- **Dataset extract**
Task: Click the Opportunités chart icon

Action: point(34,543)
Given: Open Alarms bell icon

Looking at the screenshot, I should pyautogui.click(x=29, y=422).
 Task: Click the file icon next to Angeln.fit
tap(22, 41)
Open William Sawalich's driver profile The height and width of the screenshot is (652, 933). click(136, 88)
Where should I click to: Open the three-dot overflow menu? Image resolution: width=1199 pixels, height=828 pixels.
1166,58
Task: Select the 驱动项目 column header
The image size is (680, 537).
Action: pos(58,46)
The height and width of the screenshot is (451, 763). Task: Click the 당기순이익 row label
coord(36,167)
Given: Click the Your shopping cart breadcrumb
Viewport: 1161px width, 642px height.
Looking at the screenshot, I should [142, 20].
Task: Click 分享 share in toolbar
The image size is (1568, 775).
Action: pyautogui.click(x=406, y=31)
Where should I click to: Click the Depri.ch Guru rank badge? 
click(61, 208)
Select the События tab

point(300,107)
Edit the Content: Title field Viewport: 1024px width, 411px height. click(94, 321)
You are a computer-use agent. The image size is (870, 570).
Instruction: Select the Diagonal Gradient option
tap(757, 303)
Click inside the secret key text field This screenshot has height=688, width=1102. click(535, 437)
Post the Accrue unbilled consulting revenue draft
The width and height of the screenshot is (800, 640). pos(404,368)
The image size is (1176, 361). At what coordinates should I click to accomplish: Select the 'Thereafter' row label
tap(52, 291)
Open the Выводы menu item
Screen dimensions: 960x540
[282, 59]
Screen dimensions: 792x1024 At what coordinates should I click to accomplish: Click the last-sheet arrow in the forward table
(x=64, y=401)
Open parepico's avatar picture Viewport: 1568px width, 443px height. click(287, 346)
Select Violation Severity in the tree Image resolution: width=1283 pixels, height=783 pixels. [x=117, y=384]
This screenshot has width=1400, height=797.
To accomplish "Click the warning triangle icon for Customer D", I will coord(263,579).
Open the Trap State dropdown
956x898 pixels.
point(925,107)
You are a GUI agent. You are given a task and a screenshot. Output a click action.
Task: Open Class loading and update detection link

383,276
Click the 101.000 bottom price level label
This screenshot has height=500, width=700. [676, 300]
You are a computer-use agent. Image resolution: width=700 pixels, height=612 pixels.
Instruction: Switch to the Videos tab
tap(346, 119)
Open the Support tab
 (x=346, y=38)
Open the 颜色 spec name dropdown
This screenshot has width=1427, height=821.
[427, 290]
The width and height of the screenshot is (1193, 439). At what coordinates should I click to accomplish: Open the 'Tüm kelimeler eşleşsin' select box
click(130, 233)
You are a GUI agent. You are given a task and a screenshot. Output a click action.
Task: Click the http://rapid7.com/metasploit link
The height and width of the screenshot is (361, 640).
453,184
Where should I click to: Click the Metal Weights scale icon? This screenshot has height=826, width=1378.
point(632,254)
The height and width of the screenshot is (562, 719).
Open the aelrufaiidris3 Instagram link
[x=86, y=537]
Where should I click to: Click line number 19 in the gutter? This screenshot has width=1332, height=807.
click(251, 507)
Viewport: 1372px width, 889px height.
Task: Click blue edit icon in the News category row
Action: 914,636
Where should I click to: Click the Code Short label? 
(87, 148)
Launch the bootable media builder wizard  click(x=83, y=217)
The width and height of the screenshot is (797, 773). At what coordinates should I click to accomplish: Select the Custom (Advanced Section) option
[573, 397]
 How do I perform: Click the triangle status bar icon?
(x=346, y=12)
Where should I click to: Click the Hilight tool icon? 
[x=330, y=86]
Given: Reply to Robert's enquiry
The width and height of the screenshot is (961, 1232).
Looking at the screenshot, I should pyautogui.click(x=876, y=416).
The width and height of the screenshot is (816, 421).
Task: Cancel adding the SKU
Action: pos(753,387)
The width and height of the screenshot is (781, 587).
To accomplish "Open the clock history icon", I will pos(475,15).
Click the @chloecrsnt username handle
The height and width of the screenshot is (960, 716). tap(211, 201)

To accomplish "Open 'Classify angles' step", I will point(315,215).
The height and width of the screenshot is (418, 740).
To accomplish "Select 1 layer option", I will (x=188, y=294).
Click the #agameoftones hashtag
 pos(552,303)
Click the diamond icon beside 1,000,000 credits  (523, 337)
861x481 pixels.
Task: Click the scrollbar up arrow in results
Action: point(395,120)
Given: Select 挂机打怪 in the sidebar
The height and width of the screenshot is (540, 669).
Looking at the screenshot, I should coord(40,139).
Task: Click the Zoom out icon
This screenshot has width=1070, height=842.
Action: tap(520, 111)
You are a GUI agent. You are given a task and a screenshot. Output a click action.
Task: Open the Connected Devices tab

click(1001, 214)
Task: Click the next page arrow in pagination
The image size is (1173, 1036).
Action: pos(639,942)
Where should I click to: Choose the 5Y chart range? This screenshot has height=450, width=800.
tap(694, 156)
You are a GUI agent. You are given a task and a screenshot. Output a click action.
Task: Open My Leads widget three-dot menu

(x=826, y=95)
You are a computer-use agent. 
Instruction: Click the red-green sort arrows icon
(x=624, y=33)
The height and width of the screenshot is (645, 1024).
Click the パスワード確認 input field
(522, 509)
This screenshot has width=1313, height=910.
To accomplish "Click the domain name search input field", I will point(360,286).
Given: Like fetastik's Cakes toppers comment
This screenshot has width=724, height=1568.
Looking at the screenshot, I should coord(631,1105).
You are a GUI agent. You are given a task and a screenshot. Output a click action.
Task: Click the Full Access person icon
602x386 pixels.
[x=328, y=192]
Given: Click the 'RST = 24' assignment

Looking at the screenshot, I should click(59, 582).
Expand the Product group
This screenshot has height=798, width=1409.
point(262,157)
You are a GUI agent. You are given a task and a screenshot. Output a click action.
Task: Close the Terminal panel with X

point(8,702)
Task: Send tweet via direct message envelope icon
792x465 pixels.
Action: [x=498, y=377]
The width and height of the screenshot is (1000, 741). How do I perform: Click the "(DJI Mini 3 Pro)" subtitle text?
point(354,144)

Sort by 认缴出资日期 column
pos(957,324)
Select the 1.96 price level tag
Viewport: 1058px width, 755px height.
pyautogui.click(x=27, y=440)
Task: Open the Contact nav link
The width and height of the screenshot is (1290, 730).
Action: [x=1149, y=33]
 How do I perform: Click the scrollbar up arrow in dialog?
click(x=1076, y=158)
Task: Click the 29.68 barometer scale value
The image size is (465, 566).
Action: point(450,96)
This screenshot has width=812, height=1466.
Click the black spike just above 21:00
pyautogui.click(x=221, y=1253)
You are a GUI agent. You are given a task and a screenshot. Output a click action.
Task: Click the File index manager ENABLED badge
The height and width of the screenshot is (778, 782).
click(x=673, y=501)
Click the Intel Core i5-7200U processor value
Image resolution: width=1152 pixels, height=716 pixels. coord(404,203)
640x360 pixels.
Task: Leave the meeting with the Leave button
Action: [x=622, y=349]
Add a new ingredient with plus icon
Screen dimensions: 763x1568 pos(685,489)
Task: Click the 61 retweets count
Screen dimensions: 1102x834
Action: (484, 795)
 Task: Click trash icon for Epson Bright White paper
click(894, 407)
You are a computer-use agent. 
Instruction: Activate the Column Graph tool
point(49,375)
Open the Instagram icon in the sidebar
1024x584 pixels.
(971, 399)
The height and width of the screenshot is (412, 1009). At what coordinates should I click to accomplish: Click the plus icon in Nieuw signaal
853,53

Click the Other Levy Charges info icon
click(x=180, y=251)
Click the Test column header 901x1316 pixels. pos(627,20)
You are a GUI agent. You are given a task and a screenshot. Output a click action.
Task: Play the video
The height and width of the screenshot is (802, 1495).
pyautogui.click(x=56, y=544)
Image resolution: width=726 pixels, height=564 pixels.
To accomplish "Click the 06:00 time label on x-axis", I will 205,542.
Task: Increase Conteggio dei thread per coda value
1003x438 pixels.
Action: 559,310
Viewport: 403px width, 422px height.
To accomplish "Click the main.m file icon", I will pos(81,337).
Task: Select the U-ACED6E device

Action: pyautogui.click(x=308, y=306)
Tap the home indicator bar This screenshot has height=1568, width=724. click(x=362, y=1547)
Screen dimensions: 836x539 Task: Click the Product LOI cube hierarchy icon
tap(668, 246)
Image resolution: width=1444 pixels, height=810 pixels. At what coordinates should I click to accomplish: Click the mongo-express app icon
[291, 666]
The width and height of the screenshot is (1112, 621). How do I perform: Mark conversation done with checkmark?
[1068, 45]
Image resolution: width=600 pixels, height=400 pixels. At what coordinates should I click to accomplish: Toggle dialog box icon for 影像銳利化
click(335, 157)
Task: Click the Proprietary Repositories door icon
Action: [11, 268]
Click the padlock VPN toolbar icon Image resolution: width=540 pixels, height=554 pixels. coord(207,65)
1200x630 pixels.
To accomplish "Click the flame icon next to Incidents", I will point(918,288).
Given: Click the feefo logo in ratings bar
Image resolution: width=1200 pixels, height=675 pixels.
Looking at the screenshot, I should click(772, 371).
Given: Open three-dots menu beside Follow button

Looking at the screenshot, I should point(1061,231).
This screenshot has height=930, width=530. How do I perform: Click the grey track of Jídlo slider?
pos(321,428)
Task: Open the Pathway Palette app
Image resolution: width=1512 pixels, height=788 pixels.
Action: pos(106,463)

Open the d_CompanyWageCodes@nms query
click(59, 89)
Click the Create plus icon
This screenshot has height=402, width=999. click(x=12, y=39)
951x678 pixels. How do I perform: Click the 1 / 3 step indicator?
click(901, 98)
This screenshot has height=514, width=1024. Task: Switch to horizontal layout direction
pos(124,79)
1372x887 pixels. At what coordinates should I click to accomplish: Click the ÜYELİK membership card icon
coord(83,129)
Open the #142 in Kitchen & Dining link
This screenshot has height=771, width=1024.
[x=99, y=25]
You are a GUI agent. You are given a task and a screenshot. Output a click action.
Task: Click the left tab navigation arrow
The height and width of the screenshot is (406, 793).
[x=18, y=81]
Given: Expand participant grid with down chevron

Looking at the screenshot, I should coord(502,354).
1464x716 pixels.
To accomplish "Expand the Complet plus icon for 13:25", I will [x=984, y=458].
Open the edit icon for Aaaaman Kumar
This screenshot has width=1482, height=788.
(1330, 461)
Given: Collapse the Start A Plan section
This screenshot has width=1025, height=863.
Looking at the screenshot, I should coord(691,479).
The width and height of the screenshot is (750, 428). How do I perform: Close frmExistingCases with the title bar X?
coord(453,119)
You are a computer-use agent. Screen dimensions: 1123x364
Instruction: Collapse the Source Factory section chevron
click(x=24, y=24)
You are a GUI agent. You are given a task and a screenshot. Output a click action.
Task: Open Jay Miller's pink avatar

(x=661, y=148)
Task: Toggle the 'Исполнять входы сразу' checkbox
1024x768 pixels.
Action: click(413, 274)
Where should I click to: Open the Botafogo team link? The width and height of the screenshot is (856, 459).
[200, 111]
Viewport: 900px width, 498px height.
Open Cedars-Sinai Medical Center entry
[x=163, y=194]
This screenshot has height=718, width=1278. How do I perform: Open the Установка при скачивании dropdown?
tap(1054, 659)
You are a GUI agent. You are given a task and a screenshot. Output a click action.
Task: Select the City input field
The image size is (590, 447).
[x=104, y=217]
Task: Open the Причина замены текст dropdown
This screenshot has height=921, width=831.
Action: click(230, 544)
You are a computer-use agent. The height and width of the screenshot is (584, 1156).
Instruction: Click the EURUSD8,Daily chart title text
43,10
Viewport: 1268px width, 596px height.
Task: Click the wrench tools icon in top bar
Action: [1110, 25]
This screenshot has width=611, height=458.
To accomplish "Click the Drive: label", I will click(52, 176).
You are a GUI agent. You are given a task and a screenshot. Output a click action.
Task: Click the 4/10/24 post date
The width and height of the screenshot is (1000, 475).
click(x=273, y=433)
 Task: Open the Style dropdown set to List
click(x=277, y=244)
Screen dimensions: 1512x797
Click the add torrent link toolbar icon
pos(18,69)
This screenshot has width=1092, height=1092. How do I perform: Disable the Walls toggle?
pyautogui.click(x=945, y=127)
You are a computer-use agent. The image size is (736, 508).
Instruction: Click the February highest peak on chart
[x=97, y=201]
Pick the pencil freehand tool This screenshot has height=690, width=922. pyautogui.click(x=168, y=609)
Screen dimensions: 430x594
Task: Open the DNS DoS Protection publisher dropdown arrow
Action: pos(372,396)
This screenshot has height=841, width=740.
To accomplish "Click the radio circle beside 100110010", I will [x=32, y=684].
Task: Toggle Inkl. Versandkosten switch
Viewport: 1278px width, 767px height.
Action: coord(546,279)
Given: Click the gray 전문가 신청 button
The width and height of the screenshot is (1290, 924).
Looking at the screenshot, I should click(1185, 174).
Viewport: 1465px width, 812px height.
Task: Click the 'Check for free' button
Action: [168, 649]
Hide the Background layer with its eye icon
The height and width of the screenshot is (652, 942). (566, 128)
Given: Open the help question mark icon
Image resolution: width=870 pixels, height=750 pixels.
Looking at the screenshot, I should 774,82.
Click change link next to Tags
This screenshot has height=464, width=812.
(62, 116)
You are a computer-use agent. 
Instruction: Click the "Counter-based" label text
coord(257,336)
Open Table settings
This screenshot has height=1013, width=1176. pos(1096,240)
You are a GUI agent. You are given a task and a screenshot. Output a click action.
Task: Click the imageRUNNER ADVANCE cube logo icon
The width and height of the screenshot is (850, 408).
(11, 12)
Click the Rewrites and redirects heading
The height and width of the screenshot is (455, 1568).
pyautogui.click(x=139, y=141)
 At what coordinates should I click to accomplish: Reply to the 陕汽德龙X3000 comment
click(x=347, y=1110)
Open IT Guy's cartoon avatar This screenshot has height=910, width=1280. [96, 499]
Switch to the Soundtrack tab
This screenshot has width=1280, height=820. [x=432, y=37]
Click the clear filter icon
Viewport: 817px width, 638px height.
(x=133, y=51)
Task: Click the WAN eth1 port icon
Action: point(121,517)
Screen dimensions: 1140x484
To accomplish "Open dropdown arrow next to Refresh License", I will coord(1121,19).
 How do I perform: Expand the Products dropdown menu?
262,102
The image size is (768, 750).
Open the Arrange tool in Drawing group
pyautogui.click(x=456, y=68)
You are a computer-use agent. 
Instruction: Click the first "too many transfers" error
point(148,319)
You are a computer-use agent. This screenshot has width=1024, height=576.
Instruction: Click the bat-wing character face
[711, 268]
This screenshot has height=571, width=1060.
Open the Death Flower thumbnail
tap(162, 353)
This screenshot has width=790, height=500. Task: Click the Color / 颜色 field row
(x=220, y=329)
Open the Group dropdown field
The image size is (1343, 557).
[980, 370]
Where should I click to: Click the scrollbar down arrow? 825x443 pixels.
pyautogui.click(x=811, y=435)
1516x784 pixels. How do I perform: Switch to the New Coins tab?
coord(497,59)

- **Description of the task**
For the word "computer", show every line of the entries that holds it.

- **Answer space**
You are a computer-use agent. The image size is (870, 570).
You are a computer-use agent. Image resolution: width=700 pixels, height=612 pixels.
You are a computer-use agent. 
You are a computer-use agent. 
You are a computer-use agent. Screen dimensions: 1123x364
You are a computer-use agent. The height and width of the screenshot is (584, 1156).
You are a computer-use agent. The image size is (736, 508).
You are a computer-use agent. 
You are a computer-use agent. 
You are a computer-use agent. This screenshot has width=1024, height=576.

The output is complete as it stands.